Also it will be very difficult to know which ports of call would allow passengers off the ships and already it seems that in general only official excursions will be allowed, and only close to the port - self service shore visits will likely not be permitted. So for the autumn it may be a bit spotty in terms of what can or cannot happen regarding cruises in the European area.  Time scales for recovery for cruises starting in the USA may be delayed relative to the UK - particularly with the recent Canadian decision on a year long ban on cruise ship arrivals.
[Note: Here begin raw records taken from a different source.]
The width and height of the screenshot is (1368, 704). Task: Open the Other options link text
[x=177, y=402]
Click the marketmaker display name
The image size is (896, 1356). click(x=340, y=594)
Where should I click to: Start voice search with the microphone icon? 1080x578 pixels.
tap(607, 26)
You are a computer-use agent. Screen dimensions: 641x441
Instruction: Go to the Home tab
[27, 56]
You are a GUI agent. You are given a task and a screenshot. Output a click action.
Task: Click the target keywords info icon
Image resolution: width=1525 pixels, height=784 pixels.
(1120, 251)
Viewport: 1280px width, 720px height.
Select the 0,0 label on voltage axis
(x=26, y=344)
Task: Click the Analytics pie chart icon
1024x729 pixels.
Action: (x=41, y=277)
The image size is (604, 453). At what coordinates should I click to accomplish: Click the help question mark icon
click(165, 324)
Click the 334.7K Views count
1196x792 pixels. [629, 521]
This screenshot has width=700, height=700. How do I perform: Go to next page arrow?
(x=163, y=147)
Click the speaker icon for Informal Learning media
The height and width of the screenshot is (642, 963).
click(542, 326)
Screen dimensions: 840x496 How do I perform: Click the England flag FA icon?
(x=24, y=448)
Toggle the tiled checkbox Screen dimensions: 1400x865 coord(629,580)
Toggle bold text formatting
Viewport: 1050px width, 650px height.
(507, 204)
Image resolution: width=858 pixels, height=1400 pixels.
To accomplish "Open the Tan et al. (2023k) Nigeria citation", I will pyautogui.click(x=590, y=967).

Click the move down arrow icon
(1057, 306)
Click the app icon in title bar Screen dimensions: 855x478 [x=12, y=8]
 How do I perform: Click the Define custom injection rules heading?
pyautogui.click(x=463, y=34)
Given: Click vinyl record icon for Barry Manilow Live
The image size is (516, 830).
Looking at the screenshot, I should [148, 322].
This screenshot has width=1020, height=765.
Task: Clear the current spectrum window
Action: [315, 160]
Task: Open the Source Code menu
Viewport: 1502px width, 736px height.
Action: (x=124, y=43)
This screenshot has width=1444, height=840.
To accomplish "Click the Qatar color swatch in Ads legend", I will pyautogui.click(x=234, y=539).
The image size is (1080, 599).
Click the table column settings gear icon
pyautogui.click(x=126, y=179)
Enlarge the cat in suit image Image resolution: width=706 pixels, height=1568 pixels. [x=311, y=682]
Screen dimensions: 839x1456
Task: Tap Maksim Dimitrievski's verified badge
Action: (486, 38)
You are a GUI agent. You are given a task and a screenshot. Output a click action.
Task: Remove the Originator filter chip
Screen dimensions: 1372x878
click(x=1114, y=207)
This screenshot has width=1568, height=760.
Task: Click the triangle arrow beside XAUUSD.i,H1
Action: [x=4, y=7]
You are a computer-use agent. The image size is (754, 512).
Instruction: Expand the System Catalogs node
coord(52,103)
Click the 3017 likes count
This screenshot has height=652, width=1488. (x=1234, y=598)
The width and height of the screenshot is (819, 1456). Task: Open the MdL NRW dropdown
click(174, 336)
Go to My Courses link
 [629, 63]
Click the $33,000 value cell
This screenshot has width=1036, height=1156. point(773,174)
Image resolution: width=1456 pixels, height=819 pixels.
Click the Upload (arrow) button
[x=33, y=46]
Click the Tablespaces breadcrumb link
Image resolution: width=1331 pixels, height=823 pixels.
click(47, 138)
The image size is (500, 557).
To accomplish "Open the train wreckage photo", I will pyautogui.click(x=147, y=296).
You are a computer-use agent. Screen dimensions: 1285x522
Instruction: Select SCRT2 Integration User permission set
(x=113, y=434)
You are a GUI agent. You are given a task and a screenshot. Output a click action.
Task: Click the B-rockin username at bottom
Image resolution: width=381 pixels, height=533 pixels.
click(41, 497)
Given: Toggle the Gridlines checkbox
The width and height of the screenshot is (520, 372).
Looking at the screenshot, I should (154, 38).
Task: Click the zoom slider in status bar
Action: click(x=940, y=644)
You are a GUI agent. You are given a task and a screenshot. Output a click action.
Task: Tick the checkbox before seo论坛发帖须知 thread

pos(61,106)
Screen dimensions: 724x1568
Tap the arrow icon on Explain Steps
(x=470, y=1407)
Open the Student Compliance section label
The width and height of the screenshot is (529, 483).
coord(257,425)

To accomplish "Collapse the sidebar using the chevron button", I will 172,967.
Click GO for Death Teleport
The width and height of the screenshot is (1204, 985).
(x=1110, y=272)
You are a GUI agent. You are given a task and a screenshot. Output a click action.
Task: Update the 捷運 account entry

Does anyone know how any Caribbean countries may handle cruise arrivals (or departures), and over what timescale? 

 

On the other hand by spring 2022 it looks much more likely that significant numbers will have had vaccines, and that general levels of covid cases may well have come down significantly.  In any one country, the combination of government management of a vaccine programme, the supply chain and contracts the health services have with the vaccine manufacturers, as well as how rigorously the people in the country adhere to measures that would reduce virus transmission.  Clearly a cavalier government, with little management of all the aspects needed for a working vaccination programme, late signing of supply contracts, and a population that does not believe in the virus or the vaccines would delay when the pandemic would be under control in such a country.

 

So the coming year is a testing time for governments as well as populations - and of course many people are long frustrated with lockdowns, and want life to return to normal, and not have to distance or wear masks - don't we all!  Hopefully we will all have the opportunity to realistically hope that cruises we have booked will actually take place, and also lead to an enjoyable cruise experience more like the cruises we were all used to enjoying before spring 2020.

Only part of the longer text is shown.